**Written task A:** Tell whether each statement agrees with the CSV conversion post below. Answer yes or no and quote the post's deciding words: (i) the output file is opened with utf-8-sig encoding; (ii) the regular expression looks for text inside square brackets; (iii) the script takes its text from the second column of each row.
**Written task B:** Supply the rest of the CSV conversion post below, picking up from the point where it stops.

**Provided passage:**
|---|

1

Hi I am trying to use csv library to convert my CSV file into a new one.

The code that I wrote is the following:

import csv
import re

file_read=r'C:\Users\Comarch\Desktop\Test.csv'
file_write=r'C:\Users\Comarch\Desktop\Test_new.csv'

def find_txt_in_parentheses(cell_txt):
    pattern = r'\(.+\)'
    return set(re.findall(pattern, cell_txt))

with open(file_write, 'w', encoding='utf-8-sig') as file_w:
    csv_writer = csv.writer(file_w, lineterminator="\n")
    with open(file_read, 'r',encoding='utf-8-sig') as file_r:
        csv_reader = csv.reader(file_r)
        for row in csv_reader:
            cell_txt = row[0]
            txt_in_parentheses = find_txt_in_parentheses(cell_txt)
            if len(txt_in_parentheses) == 1:
                txt_in_parentheses = txt_in_parentheses.pop()
                cell_txt_new = cell_txt.replace(' ' + txt_in_parentheses,'')

|---|

**Provided data:**

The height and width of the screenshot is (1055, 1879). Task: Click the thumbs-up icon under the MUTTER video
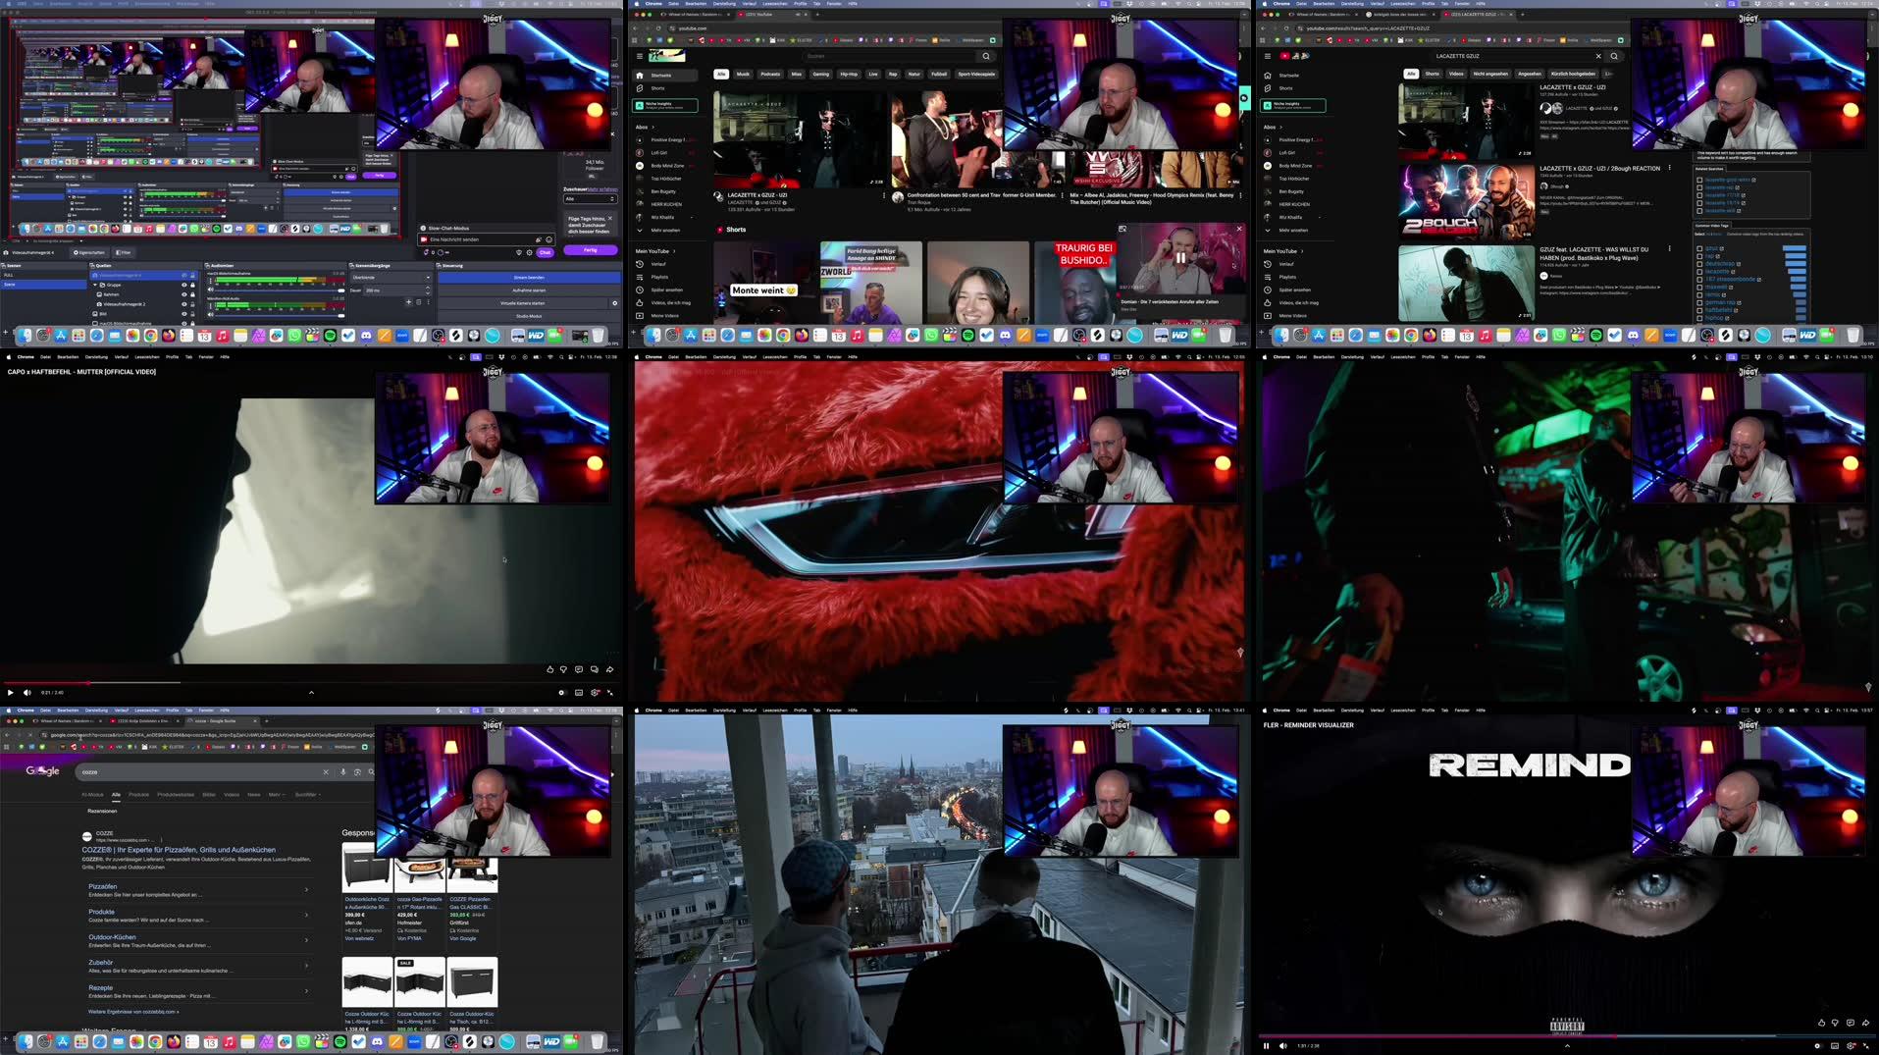548,668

|---|

**Written reply A:**
(i) Yes: "open(file_write, 'w', encoding='utf-8-sig')"
(ii) No: "pattern = r'\(.+\)'"
(iii) No: "cell_txt = row[0]"

**Written reply B:**
                cell_txt_new = txt_in_parentheses + '\n' + cell_txt_new
                row[0] = cell_txt_new
            csv_writer.writerow(row)

The only problem is that in the resulting file (Test_new.csv file), I have CRLF instead of LF. Here is a sample image of:

  • read file on the left
  • write file on the right:

enter image description here

And as a result when I copy the csv column into Google docs Excel file I am getting a blank line after each row with CRLF.

enter image description here

Is it possible to write my code with the use of csv library so that LF is left inside a cell instead of CRLF.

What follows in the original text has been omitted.